Reproduce verbatim the records from the line containing "Given: Select the bracketed word (الصِّغارَ)" through the end of the records, with both ends included. Omit the pictures from your answer.

RECORDS FOR THIS TASK.
□ □ □ □ □

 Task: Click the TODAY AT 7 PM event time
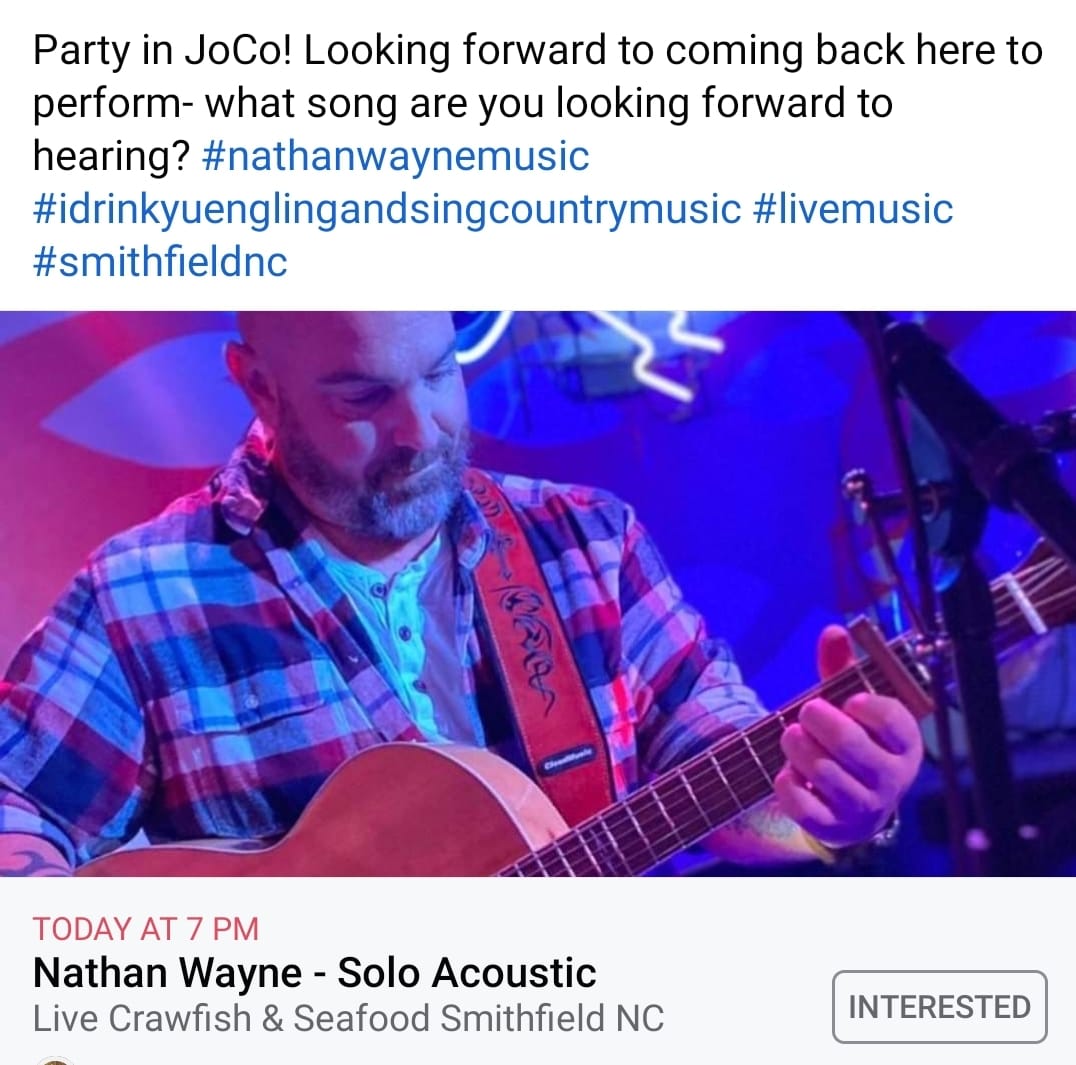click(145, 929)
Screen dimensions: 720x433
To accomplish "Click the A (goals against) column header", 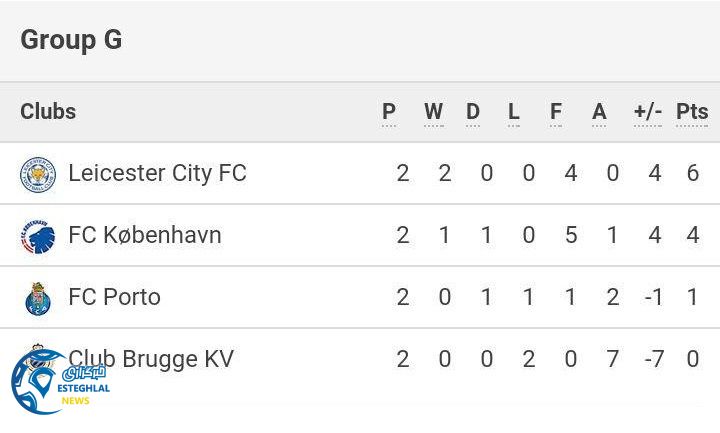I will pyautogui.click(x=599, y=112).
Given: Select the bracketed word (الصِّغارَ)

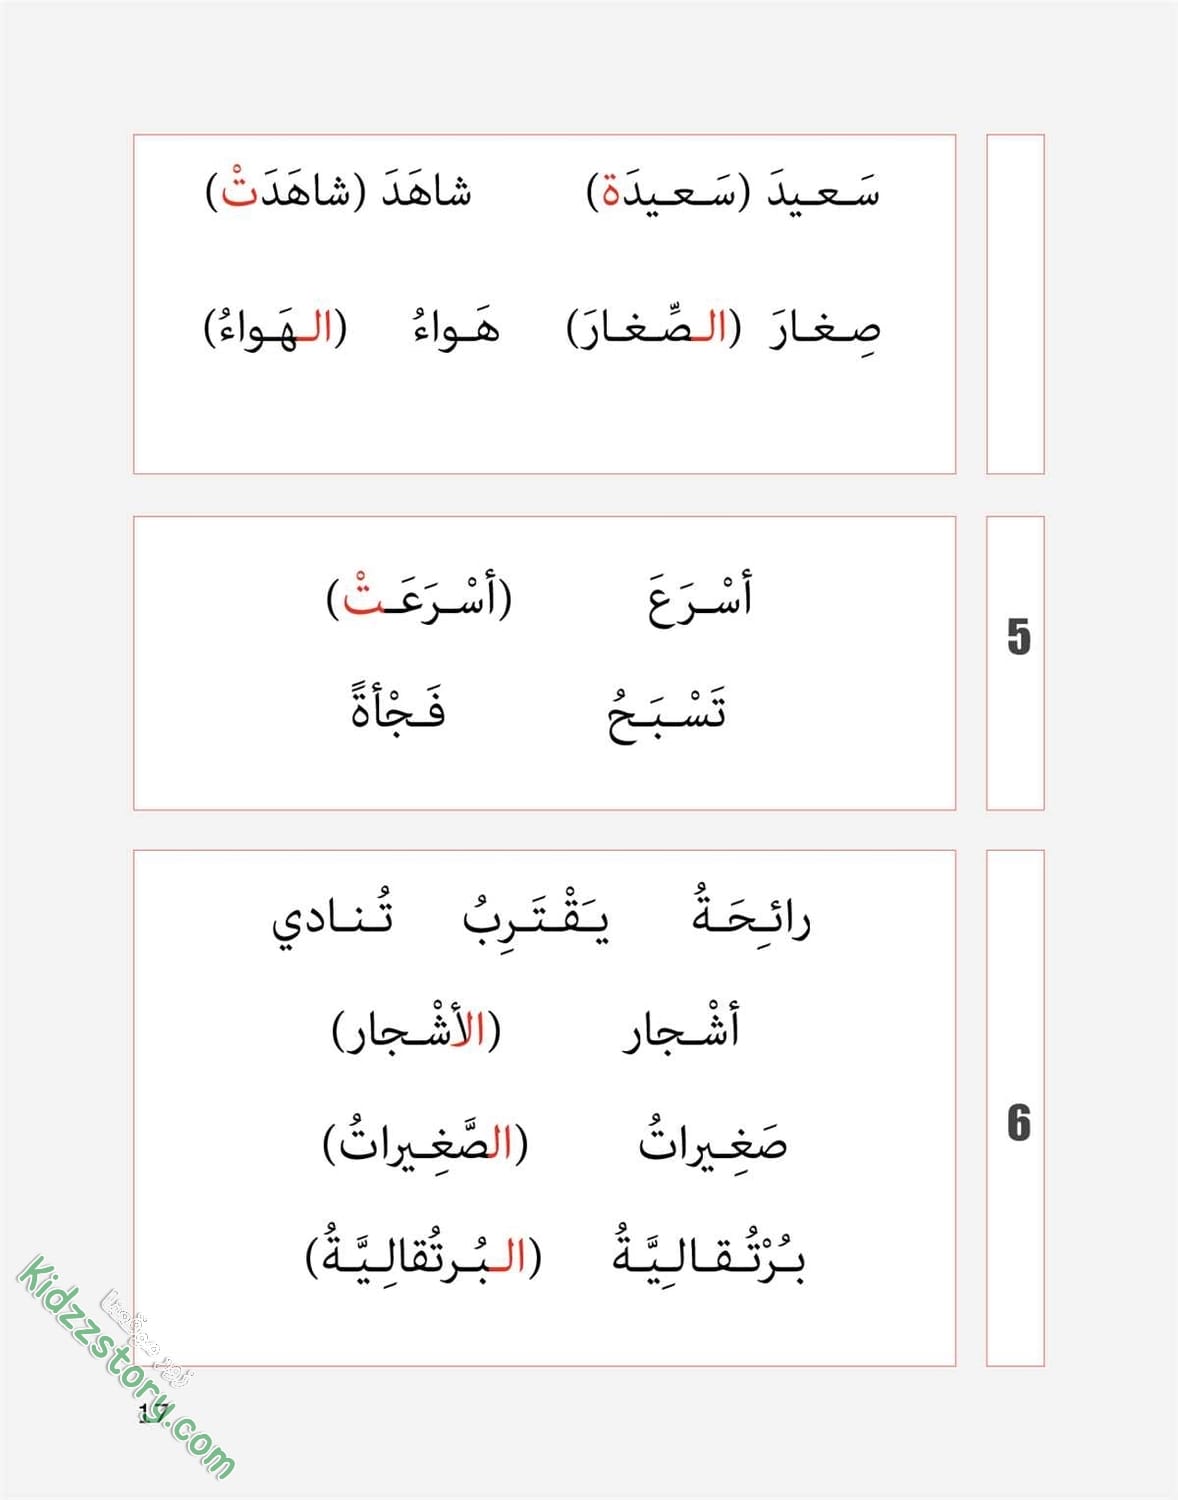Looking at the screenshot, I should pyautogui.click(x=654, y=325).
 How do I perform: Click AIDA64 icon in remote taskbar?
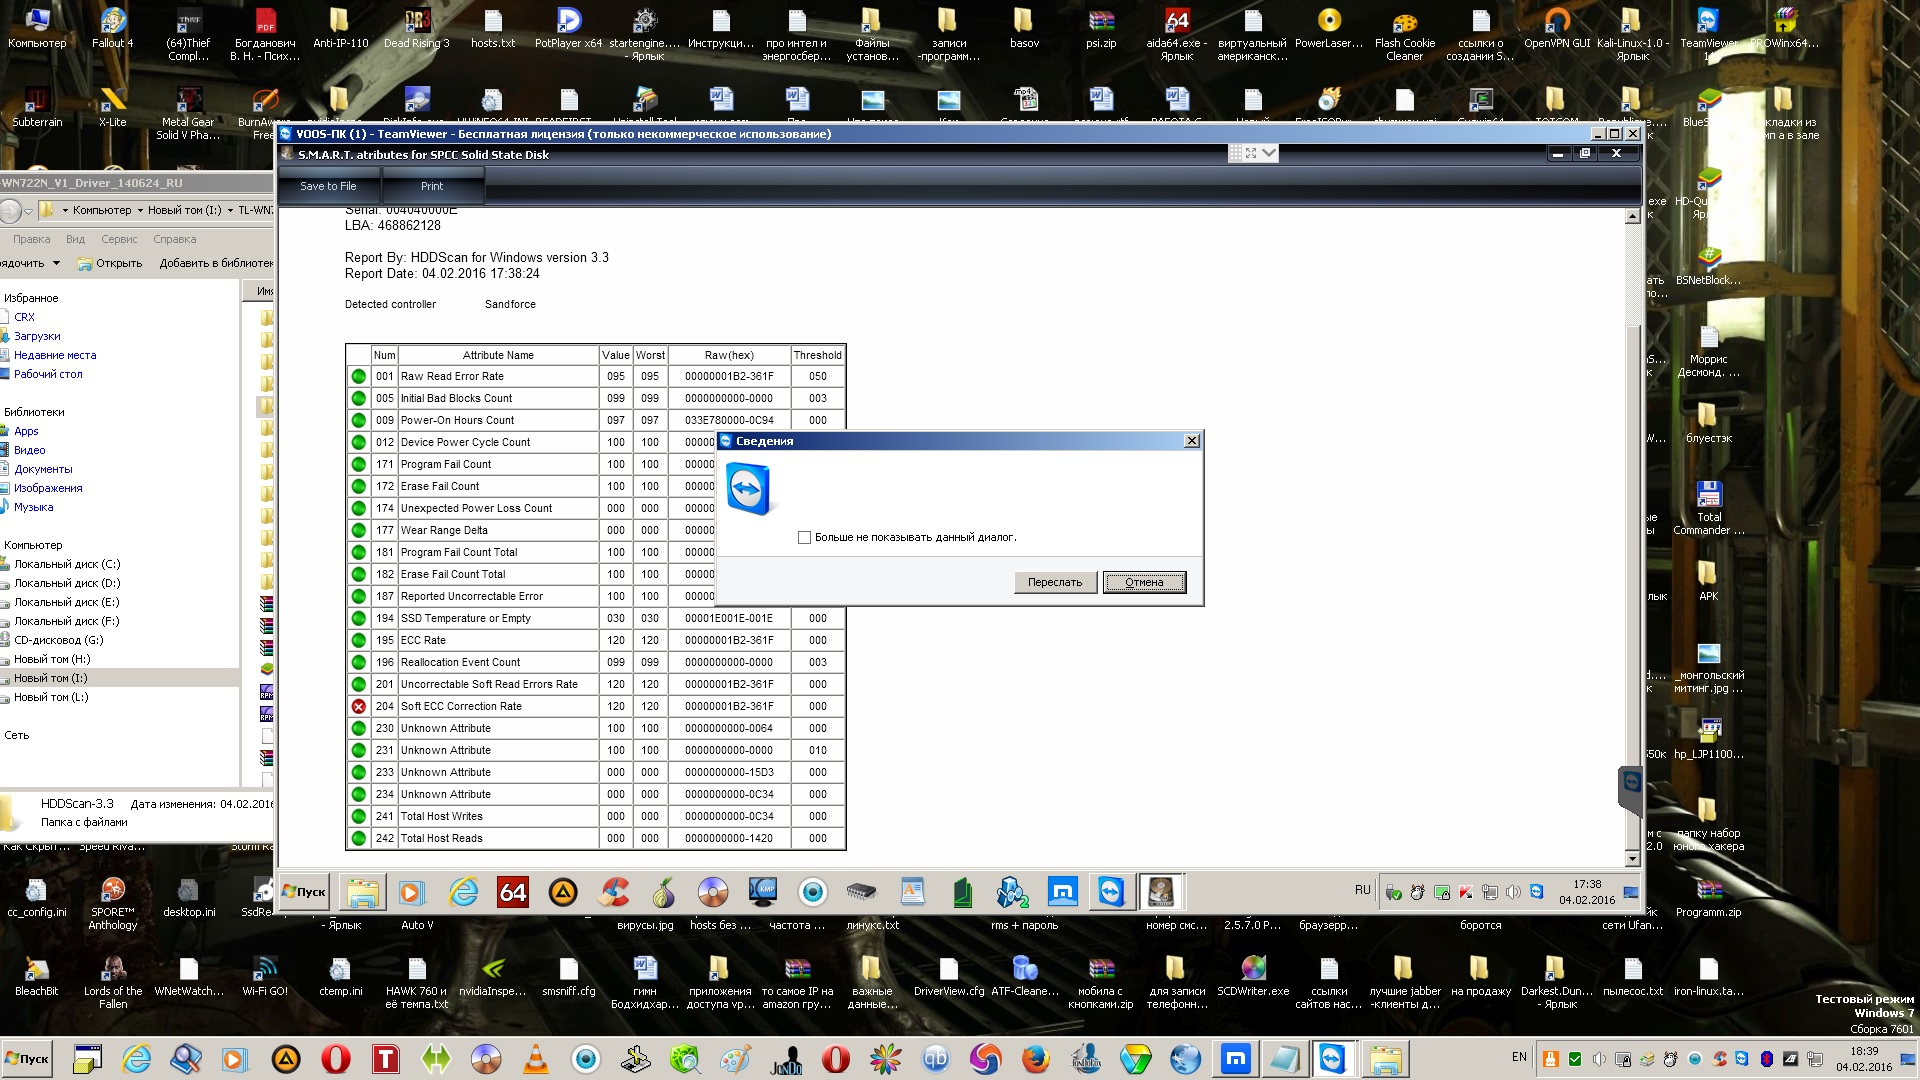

□ □ □ □ □

OUTPUT OF THE EXERCISE.
Given: Select the bracketed word (الصِّغارَ)

Looking at the screenshot, I should pyautogui.click(x=654, y=325).
 How do I perform: Click AIDA64 icon in remote taskbar?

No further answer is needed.